Correlation Between Alger Emerging and Alger Midcap
Can any of the company-specific risk be diversified away by investing in both Alger Emerging and Alger Midcap at the same time? Although using a correlation coefficient on its own may not help to predict future stock returns, this module helps to understand the diversifiable risk of combining Alger Emerging and Alger Midcap into the same portfolio, which is an essential part of the fundamental portfolio management process.

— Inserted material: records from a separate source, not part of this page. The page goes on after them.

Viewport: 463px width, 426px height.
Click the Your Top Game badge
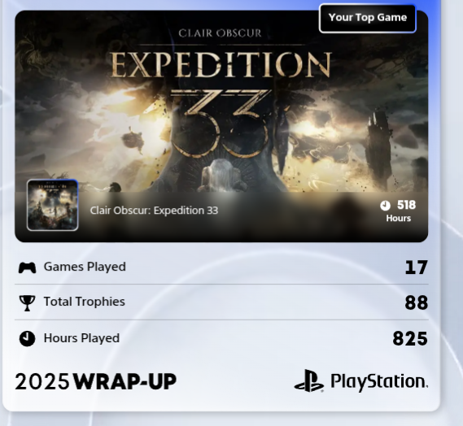[368, 18]
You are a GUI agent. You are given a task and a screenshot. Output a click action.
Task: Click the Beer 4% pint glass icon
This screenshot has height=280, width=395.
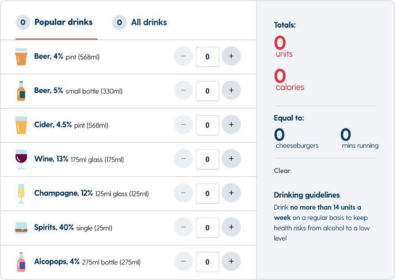tap(21, 57)
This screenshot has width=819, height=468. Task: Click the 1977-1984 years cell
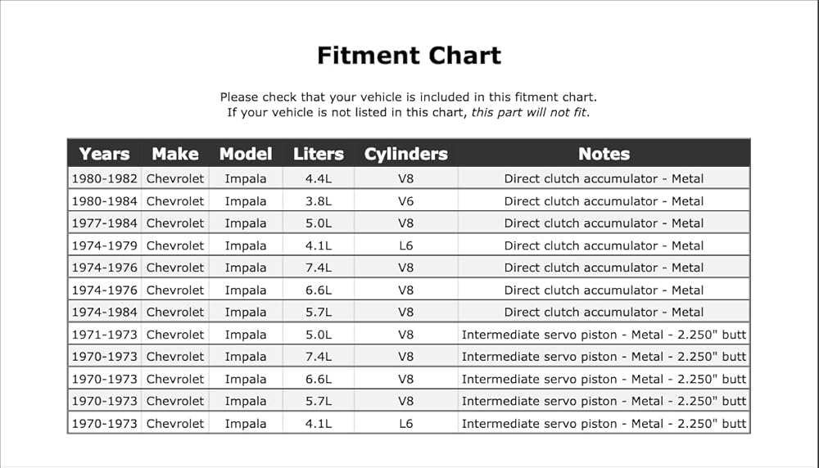(x=105, y=223)
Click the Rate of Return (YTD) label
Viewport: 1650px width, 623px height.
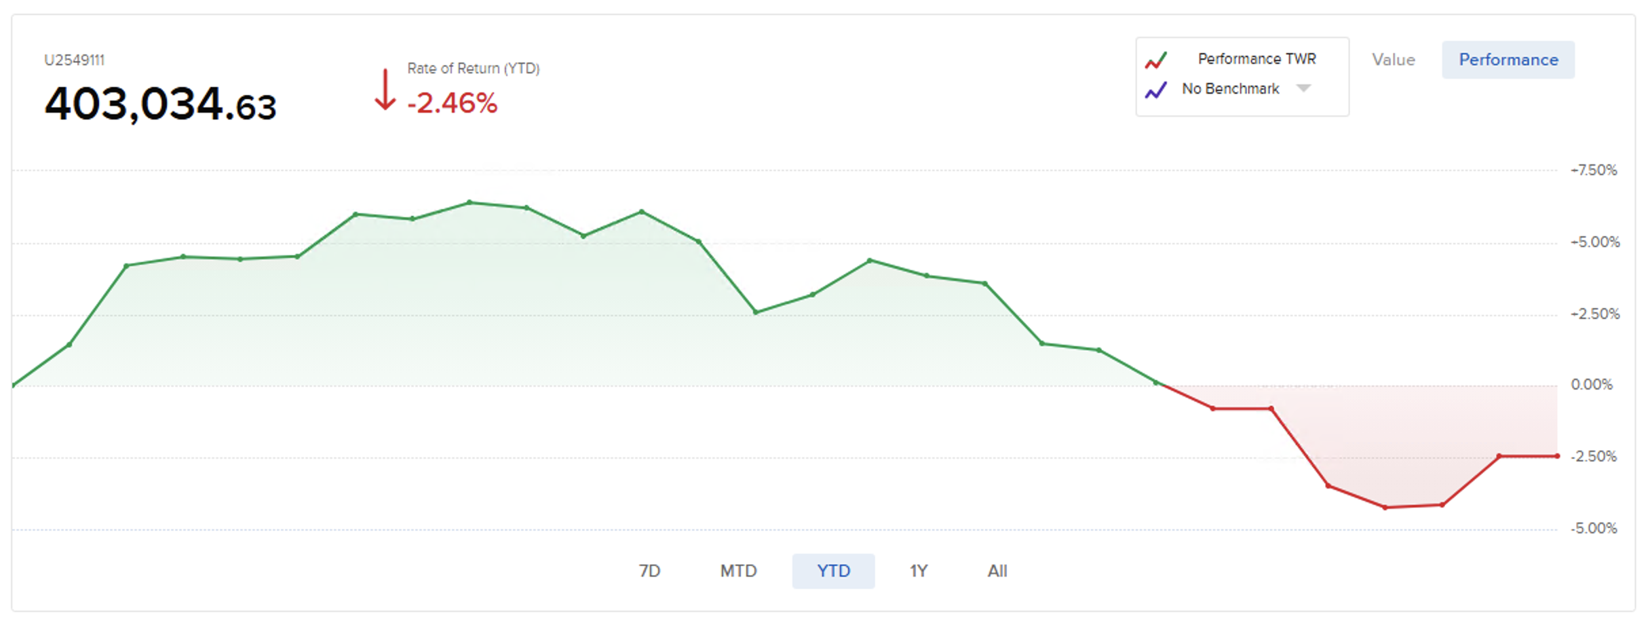473,69
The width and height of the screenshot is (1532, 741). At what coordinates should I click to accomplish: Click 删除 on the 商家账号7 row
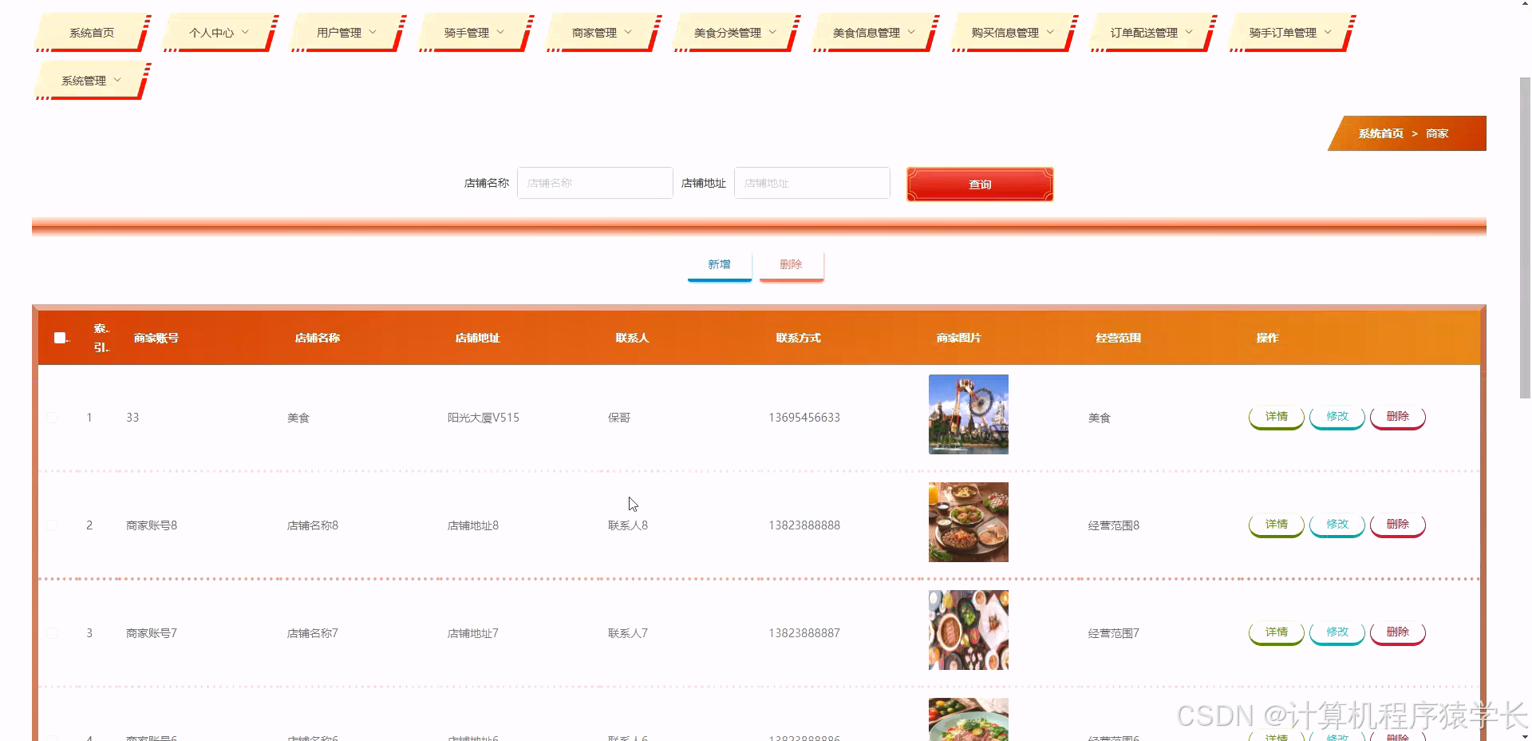point(1397,632)
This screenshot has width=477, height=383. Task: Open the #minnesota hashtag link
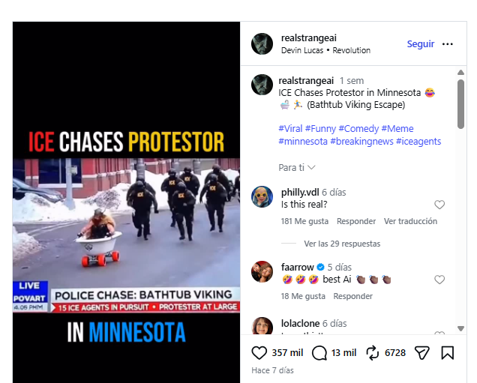pos(303,142)
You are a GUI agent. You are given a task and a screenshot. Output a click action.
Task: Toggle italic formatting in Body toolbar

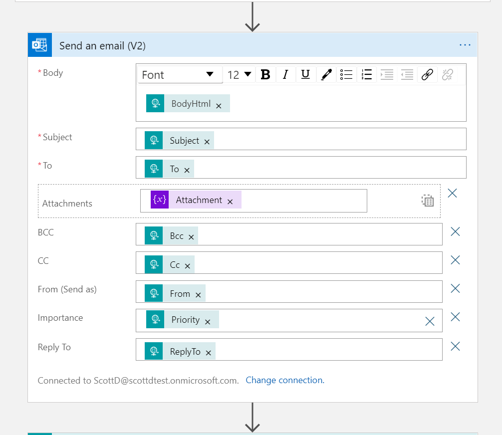pyautogui.click(x=285, y=75)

By analyzing existing cross correlation between Alger Emerging Markets and Alger Midcap Growth, you can compare the effects of market volatilities on Alger Emerging and Alger Midcap and check how they will diversify away market risk if combined in the same portfolio for a given time horizon. You can also utilize pair trading strategies of matching a long position in Alger Emerging with a short position of Alger Midcap. Check out your portfolio center. Please also check ongoing floating volatility patterns of Alger Emerging and Alger Midcap.
Diversification Opportunities for Alger Emerging and Alger Midcap
-0.13 | Correlation Coefficient |
Good diversification
The 3 months correlation between Alger and Alger is -0.13. Overlapping area represents the amount of risk that can be diversified away by holding Alger Emerging Markets and Alger Midcap Growth in the same portfolio, assuming nothing else is changed. The correlation between historical prices or returns on Alger Midcap Growth and Alger Emerging is a relative statistical measure of the degree to which these equity instruments tend to move together. The correlation coefficient measures the extent to which returns on Alger Emerging Markets are associated (or correlated) with Alger Midcap. Values of the correlation coefficient range from -1 to +1, where. The correlation of zero (0) is possible when the price movement of Alger Midcap Growth has no effect on the direction of Alger Emerging i.e., Alger Emerging and Alger Midcap go up and down completely randomly.
Pair Corralation between Alger Emerging and Alger Midcap
Assuming the 90 days horizon Alger Emerging Markets is expected to under-perform the Alger Midcap. But the mutual fund apears to be less risky and, when comparing its historical volatility, Alger Emerging Markets is 1.1 times less risky than Alger Midcap. The mutual fund trades about -0.01 of its potential returns per unit of risk. The Alger Midcap Growth is currently generating about 0.32 of returns per unit of risk over similar time horizon. If you would invest 1,364 in Alger Midcap Growth on September 3, 2024 and sell it today you would earn a total of 280.00 from holding Alger Midcap Growth or generate 20.53% return on investment over 90 days.
Time Period | 3 Months [change] |
Direction | Moves Against |
Strength | Insignificant |
Accuracy | 100.0% |
Values | Daily Returns |
Alger Emerging Markets vs. Alger Midcap Growth
Performance |
Timeline |
Alger Emerging Markets |
Alger Midcap Growth |
Alger Emerging and Alger Midcap Volatility Contrast
Predicted Return Density |
Returns |
Pair Trading with Alger Emerging and Alger Midcap
The main advantage of trading using opposite Alger Emerging and Alger Midcap positions is that it hedges away some unsystematic risk. Because of two separate transactions, even if Alger Emerging position performs unexpectedly, Alger Midcap can make up some of the losses. Pair trading also minimizes risk from directional movements in the market. For example, if an entire industry or sector drops because of unexpected headlines, the short position in Alger Midcap will offset losses from the drop in Alger Midcap's long position.Alger Emerging vs. Fidelity Sai Convertible | Alger Emerging vs. Rationalpier 88 Convertible | Alger Emerging vs. Absolute Convertible Arbitrage | Alger Emerging vs. Gabelli Convertible And |
Alger Midcap vs. Calvert Short Duration | Alger Midcap vs. Touchstone Ultra Short | Alger Midcap vs. Jhancock Short Duration | Alger Midcap vs. Quantitative Longshort Equity |
Check out your portfolio center.Note that this page's information should be used as a complementary analysis to find the right mix of equity instruments to add to your existing portfolios or create a brand new portfolio. You can also try the Price Exposure Probability module to analyze equity upside and downside potential for a given time horizon across multiple markets.